I used to just start the seeds indoors and then plant everything outdoors in the spring and fall, but that unexpected appearance of one beautiful pea pod dangling under my indoor grow lights, while winter was wailing outside, changed everything. Suddenly I realized I could do so much more indoors as well.
Some links go to my affiliate account at Amazon.com
Indoor Kitchen Gardening: Turn Your Home Into a Year-Round Vegetable Garden by Elizabeth Millard is the first book I’ve found that teaches indoor food growing in simple terms and matches my own experience.
The same way The Year Round Vegetable Garden: How to Grow Your Own Food 365 Days a Year No Matter Where You Live by Niki Jabbour got me started with outdoor winter veggie growing (here in Ontario, Canada), Indoor Kitchen Gardening is an excellent resource for anyone who want to try growing some sprouts, greens, herbs (and lots more veggies) in their home.
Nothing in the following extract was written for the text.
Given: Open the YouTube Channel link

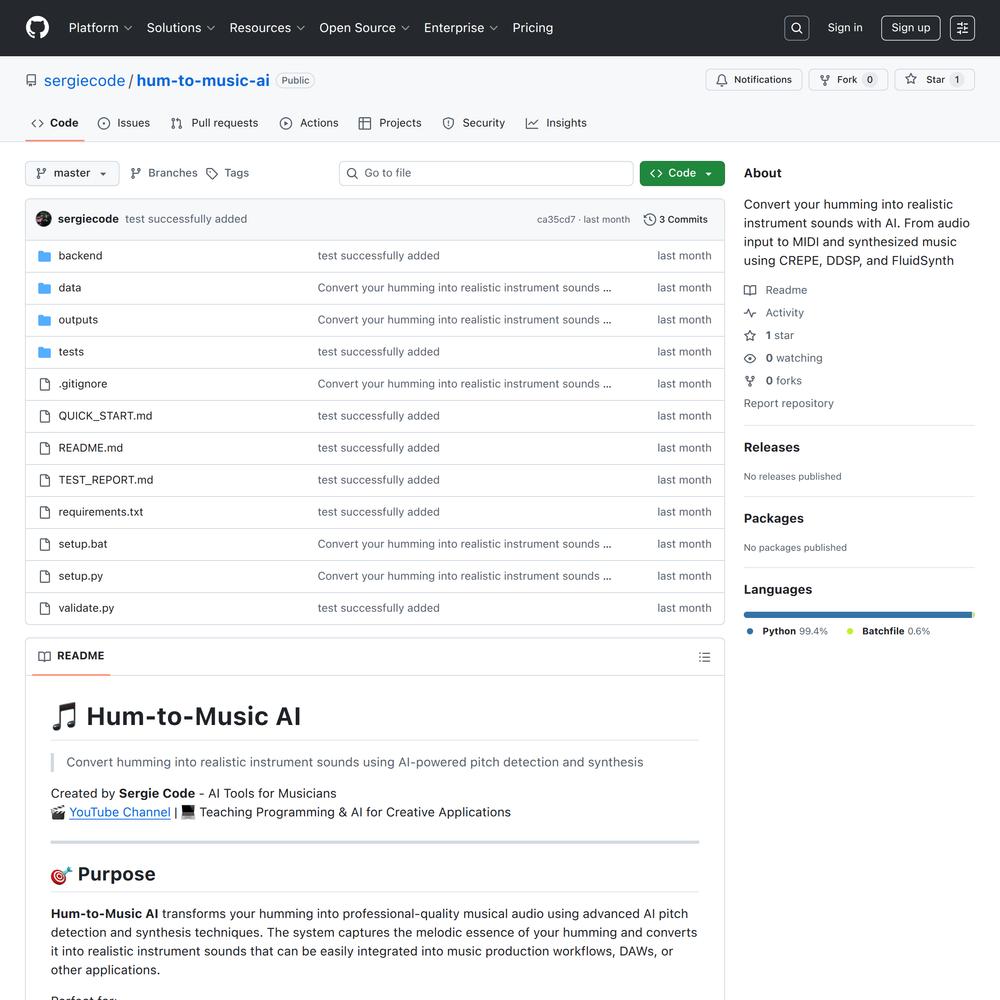Looking at the screenshot, I should tap(120, 812).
The book is just the right length, provides the right amount of detail, and the images are engaging, useful, and quite inspiring. If you’re like me and find vegetable plants beautiful unto themselves, the fact that you can grow them indoors—and eat them too!—is rather fabulous indeed.
Veggies and Herbs You Can Grow Indoors
I’ve had the best success with:
- Leafy greens (not head lettuces) including spinach and arugula (and many more)
- Sprouts and microgreens – see How to Grow Microgreens
- Cherry tomatoes
- Carrots (you can also grow them in jars)
- Swiss chard
If you’re interested trying indoor food growing, I’d definitely recommend getting the book or asking your local library to buy it.
Also, I’ve listed the recommended supplies and provide more how-to details on my blog at eBay (where I collaborate as a blogger).
If you’re new to growing plants indoors or starting plants from seed, start with one container of greens (I buy Mesclun Mix which contains a variety of delicious salad greens) and see how it goes. If you’re like me, once you taste the fresh greens in the middle of winter, you’ll be hooked.